» **Goal of the exercise**: Retype every one of the records below word for word, keeping each line unchanged.

(Records from a data source)

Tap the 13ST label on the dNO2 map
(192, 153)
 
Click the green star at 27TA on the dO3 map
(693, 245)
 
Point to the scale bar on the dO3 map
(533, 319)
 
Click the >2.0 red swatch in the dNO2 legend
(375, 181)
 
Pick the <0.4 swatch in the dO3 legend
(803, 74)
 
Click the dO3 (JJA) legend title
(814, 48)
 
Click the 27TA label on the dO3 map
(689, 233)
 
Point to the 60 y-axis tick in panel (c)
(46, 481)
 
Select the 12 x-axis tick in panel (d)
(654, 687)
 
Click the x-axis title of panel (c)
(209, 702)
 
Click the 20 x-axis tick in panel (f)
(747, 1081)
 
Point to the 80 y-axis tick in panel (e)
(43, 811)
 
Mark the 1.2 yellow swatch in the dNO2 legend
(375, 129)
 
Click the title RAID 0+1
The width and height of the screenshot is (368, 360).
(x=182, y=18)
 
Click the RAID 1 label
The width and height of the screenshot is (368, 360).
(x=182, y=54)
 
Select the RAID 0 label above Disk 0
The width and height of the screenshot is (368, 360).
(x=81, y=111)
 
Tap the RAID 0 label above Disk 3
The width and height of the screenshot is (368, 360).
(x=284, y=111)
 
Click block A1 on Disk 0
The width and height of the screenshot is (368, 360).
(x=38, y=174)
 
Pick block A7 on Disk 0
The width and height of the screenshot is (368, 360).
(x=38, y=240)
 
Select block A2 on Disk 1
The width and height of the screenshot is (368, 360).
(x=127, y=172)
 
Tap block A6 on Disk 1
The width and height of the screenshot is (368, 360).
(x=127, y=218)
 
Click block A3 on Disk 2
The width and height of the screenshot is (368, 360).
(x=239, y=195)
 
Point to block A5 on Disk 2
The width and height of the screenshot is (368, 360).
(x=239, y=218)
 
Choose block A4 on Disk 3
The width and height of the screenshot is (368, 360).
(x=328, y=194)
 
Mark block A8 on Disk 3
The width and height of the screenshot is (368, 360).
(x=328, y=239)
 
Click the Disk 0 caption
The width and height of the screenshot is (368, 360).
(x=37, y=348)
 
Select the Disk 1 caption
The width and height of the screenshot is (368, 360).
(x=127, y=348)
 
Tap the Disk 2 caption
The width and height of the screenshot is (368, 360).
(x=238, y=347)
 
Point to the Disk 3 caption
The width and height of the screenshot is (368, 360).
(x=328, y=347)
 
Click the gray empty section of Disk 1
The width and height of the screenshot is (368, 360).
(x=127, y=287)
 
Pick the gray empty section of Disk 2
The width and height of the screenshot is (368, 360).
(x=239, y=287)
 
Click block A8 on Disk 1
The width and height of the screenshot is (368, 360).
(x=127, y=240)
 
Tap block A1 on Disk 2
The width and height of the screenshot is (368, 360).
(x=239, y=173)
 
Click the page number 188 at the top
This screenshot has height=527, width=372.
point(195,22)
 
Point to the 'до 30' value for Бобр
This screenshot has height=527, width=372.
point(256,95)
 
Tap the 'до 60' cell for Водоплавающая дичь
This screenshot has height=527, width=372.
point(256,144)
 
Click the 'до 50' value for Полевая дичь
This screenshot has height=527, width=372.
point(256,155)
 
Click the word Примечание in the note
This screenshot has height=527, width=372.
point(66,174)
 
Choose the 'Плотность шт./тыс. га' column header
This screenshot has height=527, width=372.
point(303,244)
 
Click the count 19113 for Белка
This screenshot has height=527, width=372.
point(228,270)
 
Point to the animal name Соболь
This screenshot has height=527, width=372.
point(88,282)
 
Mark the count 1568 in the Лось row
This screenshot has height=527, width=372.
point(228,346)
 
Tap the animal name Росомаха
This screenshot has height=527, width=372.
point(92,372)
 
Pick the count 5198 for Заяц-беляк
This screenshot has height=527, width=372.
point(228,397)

» **Task response**:
Tap the 13ST label on the dNO2 map
(192, 153)
 
Click the green star at 27TA on the dO3 map
(693, 245)
 
Point to the scale bar on the dO3 map
(533, 319)
 
Click the >2.0 red swatch in the dNO2 legend
(375, 181)
 
Pick the <0.4 swatch in the dO3 legend
(803, 74)
 
Click the dO3 (JJA) legend title
(814, 48)
 
Click the 27TA label on the dO3 map
(689, 233)
 
Point to the 60 y-axis tick in panel (c)
(46, 481)
 
Select the 12 x-axis tick in panel (d)
(654, 687)
 
Click the x-axis title of panel (c)
(209, 702)
 
Click the 20 x-axis tick in panel (f)
(747, 1081)
 
Point to the 80 y-axis tick in panel (e)
(43, 811)
 
Mark the 1.2 yellow swatch in the dNO2 legend
(375, 129)
 
Click the title RAID 0+1
The width and height of the screenshot is (368, 360).
(x=182, y=18)
 
Click the RAID 1 label
The width and height of the screenshot is (368, 360).
(x=182, y=54)
 
Select the RAID 0 label above Disk 0
The width and height of the screenshot is (368, 360).
(x=81, y=111)
 
Tap the RAID 0 label above Disk 3
The width and height of the screenshot is (368, 360).
(x=284, y=111)
 
Click block A1 on Disk 0
The width and height of the screenshot is (368, 360).
(x=38, y=174)
 
Pick block A7 on Disk 0
The width and height of the screenshot is (368, 360).
(x=38, y=240)
 
Select block A2 on Disk 1
The width and height of the screenshot is (368, 360).
(x=127, y=172)
 
Tap block A6 on Disk 1
The width and height of the screenshot is (368, 360).
(x=127, y=218)
 
Click block A3 on Disk 2
The width and height of the screenshot is (368, 360).
(x=239, y=195)
 
Point to block A5 on Disk 2
The width and height of the screenshot is (368, 360).
(x=239, y=218)
 
Choose block A4 on Disk 3
The width and height of the screenshot is (368, 360).
(x=328, y=194)
 
Mark block A8 on Disk 3
The width and height of the screenshot is (368, 360).
(x=328, y=239)
 
Click the Disk 0 caption
The width and height of the screenshot is (368, 360).
(x=37, y=348)
 
Select the Disk 1 caption
The width and height of the screenshot is (368, 360).
(x=127, y=348)
 
Tap the Disk 2 caption
The width and height of the screenshot is (368, 360).
(x=238, y=347)
 
Point to the Disk 3 caption
The width and height of the screenshot is (368, 360).
(x=328, y=347)
 
Click the gray empty section of Disk 1
The width and height of the screenshot is (368, 360).
(x=127, y=287)
 
Pick the gray empty section of Disk 2
The width and height of the screenshot is (368, 360).
(x=239, y=287)
 
Click block A8 on Disk 1
The width and height of the screenshot is (368, 360).
(x=127, y=240)
 
Tap block A1 on Disk 2
The width and height of the screenshot is (368, 360).
(x=239, y=173)
 
Click the page number 188 at the top
This screenshot has height=527, width=372.
point(195,22)
 
Point to the 'до 30' value for Бобр
This screenshot has height=527, width=372.
point(256,95)
 
Tap the 'до 60' cell for Водоплавающая дичь
This screenshot has height=527, width=372.
point(256,144)
 
Click the 'до 50' value for Полевая дичь
This screenshot has height=527, width=372.
point(256,155)
 
Click the word Примечание in the note
This screenshot has height=527, width=372.
point(66,174)
 
Choose the 'Плотность шт./тыс. га' column header
This screenshot has height=527, width=372.
point(303,244)
 
Click the count 19113 for Белка
This screenshot has height=527, width=372.
point(228,270)
 
Point to the animal name Соболь
This screenshot has height=527, width=372.
point(88,282)
 
Mark the count 1568 in the Лось row
This screenshot has height=527, width=372.
point(228,346)
 
Tap the animal name Росомаха
This screenshot has height=527, width=372.
point(92,372)
 
Pick the count 5198 for Заяц-беляк
This screenshot has height=527, width=372.
point(228,397)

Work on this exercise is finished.